Yeah right, and there’s WMD in Iraq” We all know that the Republican Party simply makes up carefully framed messages and consistently repeats them to attack the character of their opponent. Some recent examples are the ads Mike Huckabee is running to repeal the Health Care Reform act. Huckabee’s ads parrot the Republican claim that the Health Care Act was written, ‘behind closed doors’ and no one was allowed to read it’s ‘2500 pages.’ Of course that’s not true. Other examples are the swift-boat ads regarding John Kerry and constant claims that Obama was not born in the US by the ‘birthers.’ Republicans hope to send the national talk shows off in these tangential issues so that public can be fooled into not discussing real issues and the Republican Party’s record. It works and we’ve got to stop them from doing it. Just point out it’s a lie by bringing back memories of the biggest deception in recent history.

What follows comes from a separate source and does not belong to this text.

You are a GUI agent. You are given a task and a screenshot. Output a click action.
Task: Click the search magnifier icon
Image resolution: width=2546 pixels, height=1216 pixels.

So the next time some says, “Obama isn’t qualified to be president because he wasn’t born in the US,” respond, “Yeah right, and Pres. Bush started a $1 trillion war claiming there were WMD's in Iraq and that was also a false claim. But right now, let’s discuss the real issue why you think we can reduce the Bush-debt and reduce taxes at the same time.”

Ignore and talk about the issues: This is not a phrase but a linguistic tactic. I read once that Al Franken sent a copy of his book, ”Lies and the Lying Liars Who Tell Them” to Rush Limbaugh to comment on his TV show. Rush had a TV show at that time. Rush never commented on it and never mentioned it. That was smart.

In contrast, Democrats and the media comment on every controversial thing that Sarah Palin, Rush Limbaugh, Bill O’Reilly, and Fox New do. This plays right into the hands of the Republican Party because the more we discuss the made up, but well framed, Republican talking points the more people are exposed to the right’s ideology and some buy into their lies. Sometimes, the best thing to do is to completely ignore the opposition.
So the next time some says, “What do you think of Glen Beck?” Your response should be, “Let’s discuss how to stop corporations from exporting jobs overseas and getting America back to work.”

Let’s win back the language frame and the Congress in 2012.